Extract provided:
<<<<

The reasoning behind ebMS with inevitable repackaging involve:
- Being content agnostic. FHIR RESTfull is not, but I can use FHIR Bundle or Binary to achieve the same, comparable with Jens' FHIR wrapped in CDA :-)
- Being able to use end-to-end content encryption. No idea how to do that with FHIR
- Being able to use the defined service lookup feature. For FHIR you need to know beforehand where the service is before you can check its CapabilityStatement. With an ecosystem of PHR/care providers that do not know eachother beforehand this becomes an issue
- Being able to use async communication. FHIR typically is synchronous (this is one of the weakest arguments I think)
Lloyd McKenzie (Apr 08 2017 at 14:44):
If you need end-to-end encryption with multiple hops, you'd do a FHIR message where the payload was a Binary containing the encrypted payload. With FHIR you can have a registry of CapabilityStatements - those would tell you where the systems were as well as what they can do. FHIR messaging is there to support async. And you can do async with Tasks RESTfully too.
Grahame Grieve (Apr 09 2017 at 02:38):
actually, you can do just SSL for end to end encryption. What you can't do with SSL is partial encryption. There's some work around partial encryption in HTTP, but it hasn't gone far
Grahame Grieve (Apr 09 2017 at 02:40):
and there are projects building endpoint registrys. (oddly enough, using the EndPoint resource)
John Moehrke (Apr 09 2017 at 16:47):
The beauty of FHIR being transport agnostic is that there are many ways to get end-to-end encryption. S/MIME (like in the USA with Direct), XML-Encrypt (like in IHE-DSG), XML-Encrypt (like in WS-I profiled end-to-end soap encryption), etc...
Alexander Henket (Apr 10 2017 at 12:18):
@John Moehrke FHIR content is transport agnostic, but FHIR RESTful is not content agnostic. eDelivery as content agnostic infrastructure supports FHIR content. eDelivery comes with open source software. FHIR does. Doesn't mean that the combo works nicely... I would be able to contact zero test servers today.

>>>>

What needs to be done: Rewrite the FHIR discussion starting with "- Being able to use end-to-end" and going on through "arguments I think)", changing "service lookup" to "service discovery".

Provided material:
<<<<

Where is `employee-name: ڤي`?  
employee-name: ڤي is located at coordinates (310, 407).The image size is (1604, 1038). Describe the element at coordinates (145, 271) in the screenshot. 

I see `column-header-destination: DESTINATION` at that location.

>>>>

Your response:
- Being able to use end-to-end content encryption. No idea how to do that with FHIR
- Being able to use the defined service discovery feature. For FHIR you need to know beforehand where the service is before you can check its CapabilityStatement. With an ecosystem of PHR/care providers that do not know eachother beforehand this becomes an issue
- Being able to use async communication. FHIR typically is synchronous (this is one of the weakest arguments I think)